虎挟みベアトラップです。一頭は死んでいます」

「トラバサミって、ダメなヤツだよね?」

「はい」


 会話の意味が飲み込めず首を傾げるクラリッサに、かいつまんで説明する。

 

「あの野犬がかかった罠は虎挟みと言って、殺傷力の強い罠です。この恋人山は一般の入山者が多く、山を共同で管理する近隣の町村は虎挟みの使用を禁じているんです」

 

 例外的に使用される場合も期間を区切って許可を取り、入山を規制して設置される。罠には設置者の明記が求められ、期間終了後には必ず回収される。


 人間がかかっても四肢の欠損まで起こり得る危険な罠であり、時には戦争で使われる事もあるという。

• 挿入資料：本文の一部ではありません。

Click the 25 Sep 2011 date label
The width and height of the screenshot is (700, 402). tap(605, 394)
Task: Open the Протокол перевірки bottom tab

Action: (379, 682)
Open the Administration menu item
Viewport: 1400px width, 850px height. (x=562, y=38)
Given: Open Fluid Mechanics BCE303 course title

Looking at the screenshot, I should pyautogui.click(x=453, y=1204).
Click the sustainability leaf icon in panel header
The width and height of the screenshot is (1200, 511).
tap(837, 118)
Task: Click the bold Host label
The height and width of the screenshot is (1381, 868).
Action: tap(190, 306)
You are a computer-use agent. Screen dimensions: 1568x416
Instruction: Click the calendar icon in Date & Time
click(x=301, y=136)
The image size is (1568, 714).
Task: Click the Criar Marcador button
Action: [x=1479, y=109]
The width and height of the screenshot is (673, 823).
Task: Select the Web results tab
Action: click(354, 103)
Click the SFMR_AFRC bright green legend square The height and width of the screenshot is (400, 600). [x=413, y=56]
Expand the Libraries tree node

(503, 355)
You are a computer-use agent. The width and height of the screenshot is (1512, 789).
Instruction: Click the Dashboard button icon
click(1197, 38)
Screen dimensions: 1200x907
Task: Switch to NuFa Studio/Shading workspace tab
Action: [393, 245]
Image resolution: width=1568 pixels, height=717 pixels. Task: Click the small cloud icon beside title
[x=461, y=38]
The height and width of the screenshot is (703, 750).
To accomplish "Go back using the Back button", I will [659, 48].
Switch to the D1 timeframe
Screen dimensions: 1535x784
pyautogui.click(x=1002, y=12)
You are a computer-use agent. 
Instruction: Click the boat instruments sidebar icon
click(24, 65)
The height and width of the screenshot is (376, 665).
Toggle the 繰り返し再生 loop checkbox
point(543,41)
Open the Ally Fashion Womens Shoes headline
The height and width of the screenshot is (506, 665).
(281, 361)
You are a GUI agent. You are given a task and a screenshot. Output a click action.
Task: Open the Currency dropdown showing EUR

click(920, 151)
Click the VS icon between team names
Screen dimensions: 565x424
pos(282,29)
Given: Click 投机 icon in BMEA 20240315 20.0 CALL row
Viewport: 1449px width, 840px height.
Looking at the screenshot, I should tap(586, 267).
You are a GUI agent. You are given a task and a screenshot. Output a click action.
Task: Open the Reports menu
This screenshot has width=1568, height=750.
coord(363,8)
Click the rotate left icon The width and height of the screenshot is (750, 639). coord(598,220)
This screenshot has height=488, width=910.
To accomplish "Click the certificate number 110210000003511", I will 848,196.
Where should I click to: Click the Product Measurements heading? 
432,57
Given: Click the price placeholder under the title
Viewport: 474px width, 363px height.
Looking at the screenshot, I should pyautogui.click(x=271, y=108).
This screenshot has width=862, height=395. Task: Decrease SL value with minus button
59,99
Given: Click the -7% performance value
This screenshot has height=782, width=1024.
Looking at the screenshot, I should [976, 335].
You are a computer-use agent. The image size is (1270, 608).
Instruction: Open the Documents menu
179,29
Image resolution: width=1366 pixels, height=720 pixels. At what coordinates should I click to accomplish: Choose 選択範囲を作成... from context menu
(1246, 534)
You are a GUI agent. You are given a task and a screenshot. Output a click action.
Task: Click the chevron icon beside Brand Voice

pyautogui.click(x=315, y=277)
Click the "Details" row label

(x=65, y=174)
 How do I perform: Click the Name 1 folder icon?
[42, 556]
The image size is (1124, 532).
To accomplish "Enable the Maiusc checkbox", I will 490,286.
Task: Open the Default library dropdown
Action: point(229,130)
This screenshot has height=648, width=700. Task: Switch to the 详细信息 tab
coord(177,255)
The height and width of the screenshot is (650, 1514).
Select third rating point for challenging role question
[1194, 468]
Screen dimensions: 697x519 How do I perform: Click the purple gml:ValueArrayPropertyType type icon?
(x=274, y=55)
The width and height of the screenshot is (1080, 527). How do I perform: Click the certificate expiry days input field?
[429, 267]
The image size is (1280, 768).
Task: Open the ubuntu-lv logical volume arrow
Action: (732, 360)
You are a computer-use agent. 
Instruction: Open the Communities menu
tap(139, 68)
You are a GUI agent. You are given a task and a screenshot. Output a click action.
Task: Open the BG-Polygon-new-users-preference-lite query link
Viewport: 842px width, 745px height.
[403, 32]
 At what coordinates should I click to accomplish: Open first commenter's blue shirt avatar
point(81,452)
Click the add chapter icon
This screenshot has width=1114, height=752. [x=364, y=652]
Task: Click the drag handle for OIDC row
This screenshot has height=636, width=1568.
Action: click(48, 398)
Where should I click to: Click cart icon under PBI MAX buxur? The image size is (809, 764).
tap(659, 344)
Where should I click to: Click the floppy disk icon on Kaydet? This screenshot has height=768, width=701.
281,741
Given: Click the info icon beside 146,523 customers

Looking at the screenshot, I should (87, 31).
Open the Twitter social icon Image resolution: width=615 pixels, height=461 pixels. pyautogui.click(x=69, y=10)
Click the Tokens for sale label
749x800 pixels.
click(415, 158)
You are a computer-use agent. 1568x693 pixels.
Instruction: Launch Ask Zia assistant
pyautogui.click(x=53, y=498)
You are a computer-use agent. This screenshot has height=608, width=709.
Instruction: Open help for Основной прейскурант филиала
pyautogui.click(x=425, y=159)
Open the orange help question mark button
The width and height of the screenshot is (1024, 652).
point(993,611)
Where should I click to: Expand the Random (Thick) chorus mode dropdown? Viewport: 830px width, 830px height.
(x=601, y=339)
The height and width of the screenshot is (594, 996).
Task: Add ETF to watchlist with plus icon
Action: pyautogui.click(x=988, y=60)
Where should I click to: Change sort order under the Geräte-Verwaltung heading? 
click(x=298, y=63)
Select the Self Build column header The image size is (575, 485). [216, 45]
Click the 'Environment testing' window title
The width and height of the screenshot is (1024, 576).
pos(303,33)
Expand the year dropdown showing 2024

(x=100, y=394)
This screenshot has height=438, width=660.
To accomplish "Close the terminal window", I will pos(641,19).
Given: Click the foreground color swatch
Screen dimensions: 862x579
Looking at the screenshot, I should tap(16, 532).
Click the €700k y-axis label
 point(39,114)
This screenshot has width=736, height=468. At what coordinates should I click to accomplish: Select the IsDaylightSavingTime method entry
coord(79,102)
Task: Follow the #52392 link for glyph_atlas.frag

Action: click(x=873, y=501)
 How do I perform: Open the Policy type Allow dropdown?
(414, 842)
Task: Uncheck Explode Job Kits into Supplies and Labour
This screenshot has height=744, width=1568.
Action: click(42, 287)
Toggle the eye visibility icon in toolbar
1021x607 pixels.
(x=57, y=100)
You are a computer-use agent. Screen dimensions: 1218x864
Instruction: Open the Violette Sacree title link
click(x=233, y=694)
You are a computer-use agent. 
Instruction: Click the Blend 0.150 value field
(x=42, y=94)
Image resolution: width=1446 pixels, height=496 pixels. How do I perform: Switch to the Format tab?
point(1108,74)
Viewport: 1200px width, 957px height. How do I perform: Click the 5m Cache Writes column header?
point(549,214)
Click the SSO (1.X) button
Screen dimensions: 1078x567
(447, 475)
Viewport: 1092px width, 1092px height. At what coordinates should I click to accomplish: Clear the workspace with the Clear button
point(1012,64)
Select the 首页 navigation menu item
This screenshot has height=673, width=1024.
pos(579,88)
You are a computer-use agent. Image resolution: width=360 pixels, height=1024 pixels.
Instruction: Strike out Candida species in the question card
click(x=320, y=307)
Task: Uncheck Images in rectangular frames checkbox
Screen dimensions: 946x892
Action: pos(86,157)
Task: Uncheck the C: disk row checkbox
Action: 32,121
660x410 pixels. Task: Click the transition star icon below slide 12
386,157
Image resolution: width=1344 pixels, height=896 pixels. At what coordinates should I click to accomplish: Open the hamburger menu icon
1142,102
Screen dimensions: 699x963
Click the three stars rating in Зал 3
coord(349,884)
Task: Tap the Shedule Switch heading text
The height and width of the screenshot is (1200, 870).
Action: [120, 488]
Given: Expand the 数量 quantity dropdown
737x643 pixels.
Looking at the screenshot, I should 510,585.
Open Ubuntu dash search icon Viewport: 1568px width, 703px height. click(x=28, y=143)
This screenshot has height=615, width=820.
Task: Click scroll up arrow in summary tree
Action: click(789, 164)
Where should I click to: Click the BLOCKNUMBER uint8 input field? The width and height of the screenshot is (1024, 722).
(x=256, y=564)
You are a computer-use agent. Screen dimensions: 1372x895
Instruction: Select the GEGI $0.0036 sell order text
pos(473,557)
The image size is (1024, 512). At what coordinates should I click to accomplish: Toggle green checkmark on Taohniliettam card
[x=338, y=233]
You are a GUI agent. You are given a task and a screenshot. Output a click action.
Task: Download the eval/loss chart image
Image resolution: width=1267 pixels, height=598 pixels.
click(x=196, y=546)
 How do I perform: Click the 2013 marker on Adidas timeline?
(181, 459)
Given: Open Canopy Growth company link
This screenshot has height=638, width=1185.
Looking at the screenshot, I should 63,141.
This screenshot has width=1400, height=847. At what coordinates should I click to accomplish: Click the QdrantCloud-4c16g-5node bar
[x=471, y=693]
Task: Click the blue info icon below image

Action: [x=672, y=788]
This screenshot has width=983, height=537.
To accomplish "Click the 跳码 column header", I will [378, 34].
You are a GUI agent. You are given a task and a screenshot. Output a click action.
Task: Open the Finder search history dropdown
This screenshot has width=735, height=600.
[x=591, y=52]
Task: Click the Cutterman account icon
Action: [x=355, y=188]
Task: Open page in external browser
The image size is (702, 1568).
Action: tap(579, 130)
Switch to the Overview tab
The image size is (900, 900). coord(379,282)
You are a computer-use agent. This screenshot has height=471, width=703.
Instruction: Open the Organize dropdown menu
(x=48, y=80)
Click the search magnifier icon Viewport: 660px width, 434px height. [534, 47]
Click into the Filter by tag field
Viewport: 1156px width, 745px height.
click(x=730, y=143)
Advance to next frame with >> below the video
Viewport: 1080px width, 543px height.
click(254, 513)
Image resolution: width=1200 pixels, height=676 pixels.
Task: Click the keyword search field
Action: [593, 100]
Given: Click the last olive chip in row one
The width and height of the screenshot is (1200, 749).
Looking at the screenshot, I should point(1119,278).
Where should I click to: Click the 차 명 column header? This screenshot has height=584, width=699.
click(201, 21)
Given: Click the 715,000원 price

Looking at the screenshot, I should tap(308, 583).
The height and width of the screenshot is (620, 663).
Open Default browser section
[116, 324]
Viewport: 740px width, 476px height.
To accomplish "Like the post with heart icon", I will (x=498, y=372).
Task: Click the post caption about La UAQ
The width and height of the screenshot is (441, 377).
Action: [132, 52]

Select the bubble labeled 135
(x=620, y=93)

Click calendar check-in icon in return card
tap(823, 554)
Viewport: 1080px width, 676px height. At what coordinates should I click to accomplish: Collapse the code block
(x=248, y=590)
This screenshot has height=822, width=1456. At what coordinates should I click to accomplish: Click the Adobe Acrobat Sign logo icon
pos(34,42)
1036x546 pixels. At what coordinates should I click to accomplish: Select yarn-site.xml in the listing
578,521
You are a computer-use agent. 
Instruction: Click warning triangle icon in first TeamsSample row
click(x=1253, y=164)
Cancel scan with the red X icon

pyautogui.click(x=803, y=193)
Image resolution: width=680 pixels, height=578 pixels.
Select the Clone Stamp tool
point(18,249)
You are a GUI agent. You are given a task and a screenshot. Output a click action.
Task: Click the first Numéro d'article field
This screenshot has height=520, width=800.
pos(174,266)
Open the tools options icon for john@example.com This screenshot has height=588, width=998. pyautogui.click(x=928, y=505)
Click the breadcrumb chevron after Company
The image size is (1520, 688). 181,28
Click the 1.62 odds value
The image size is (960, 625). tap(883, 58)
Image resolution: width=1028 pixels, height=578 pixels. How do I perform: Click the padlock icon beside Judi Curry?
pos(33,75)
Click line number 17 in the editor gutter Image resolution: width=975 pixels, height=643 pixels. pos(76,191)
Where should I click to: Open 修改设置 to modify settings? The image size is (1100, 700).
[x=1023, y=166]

 実の所、ネーナにはこの虎挟みの設置者、或いは所有者に心当たりがあった。だが確証も無しに口には出来ず、冒険者ギルドに報告するのが関の山だ。

 

「どうしよう、ネーナ」

 

 警戒する三匹に近づけず、エイミーが情けない声を上げる。

 

 確かに虎挟みを放置は出来ず、外して回収しなければならない。仔犬を排除するのは容易いが、そうしたくないのはネーナも同じだった。

 

「使い古した手ですが、ご飯で釣りましょうか」

 

 ガウェインが持つ背負い袋を受け取り、木皿を山羊乳で満たして仔犬達の前に置く。

 

 仔犬達の威嚇が止まる。しかしミルクには手を出さない。

 

「お母さんのオッパイじゃないと駄目かなあ」

「エイミーはペッタンコですからね」

「ネーナひどい!!」

 

 エイミーの抗議に聞こえないふりをしつつ、ネーナはパンを取り出し柔らかい部分を千切る。

 

 ミルクを浸して差し出すと、仔犬はフンフンと匂いを嗅いだ後、パクリとくわえた。

 

「たべたよ!」


 喜ぶエイミーとクラリッサに仔犬達を任せて、ネーナは親犬の傍に向かう。

 

「ガウさん」

 

 手招きをすると、精霊熊が寄ってくる。

 

『ガウ?』

「この罠、外せますか?」

『ガウ』

 

 精霊熊は頷き、強力なバネの力で閉じた虎挟みを難なく抉じ開けた。

 

 親犬の死体は乳が張っていたが、痩せて傷だらけだった。虎挟みに捕獲されてついた傷、罠から逃れようと藻掻いたらしき傷、獣相手と思しき傷、刃物で切られたような傷。古傷から比較的新しいものまであった。

 

「お母さんでしたか。懸命に子供達を守ってきたんですね……あら?」

 

 ふと、ネーナは死体に違和感を覚えた。

 

 三匹の仔犬は、多少の差異はあれど良く似ている。しかし仔犬達とこの死体は、毛色こそ同じだが顔の形や身体のバランス、パーツに違いが見られた。

 

 母犬の死体の方が、ずっと犬らしく見えるのだ。仔犬達には、狼の特徴が混じっていた。

 

「エイミー、その仔達、『狼犬ウルフドッグ』かもしれません」


 エイミーは食事を終えた仔犬を一匹抱き上げ、まじまじと見つめた。狼犬とは、犬と狼が交配して生まれた仔だ。


「あー、そう言えばそうかも」


 エイミーとクラリッサの後を追いかけ、仔犬達も死体の傍にやって来る。


 土の精霊術で穴を掘り、母犬を埋葬する。本来なら獣達の餌に残していくべきだが、ネーナ達はそうする気になれなかった。


「ネーナ、この仔たち連れていこうよ」

 

 エイミーの言葉に、ネーナは返答しかねていた。

 

 ネーナには、この山の生態系に干渉し過ぎている自覚があった。山の恵みを頂く以外に関わるべきではないと、理屈ではわかっている。仔犬達も置いて行くのが筋だ。

 

 狼犬は家畜化された犬と違い、飼育が困難だとも言われている。成長すれば犬よりも大きくなるだろう。

 

 ネーナもエイミーも、常に屋敷に居られる訳ではない。メイド達に世話を頼む事になってしまう。簡単に「連れて帰ろう」とは言えない。

 

 考え込むネーナの前で、クラリッサが腰のポーチを開いた。

 

『この仔たち、連れて帰りたいです』

 

 メモを見せ、すぐに新たな文字を書き加える。エイミーはクラリッサの行動が予想外だったのか、固まっている。

 

『私が必ず、この仔たちのお世話をします』

『お屋敷でお仕事もしたいです』

『この仔たちと一緒に、私もお屋敷に置いて下さい。お願いします――』




「――降参です」




 ネーナは両手を上げた。これまで主張らしい主張をしなかったクラリッサにそこまで言われては、反対など出来ない。

 

「クラリッサさんがお屋敷にいてくれたら、私も嬉しいです。三人で皆に、この仔達を飼わせて貰えるようにお願いしましょう」

 

 二人が飛び上がって喜ぶ。ネーナは右手の人差し指を立てて突き出した。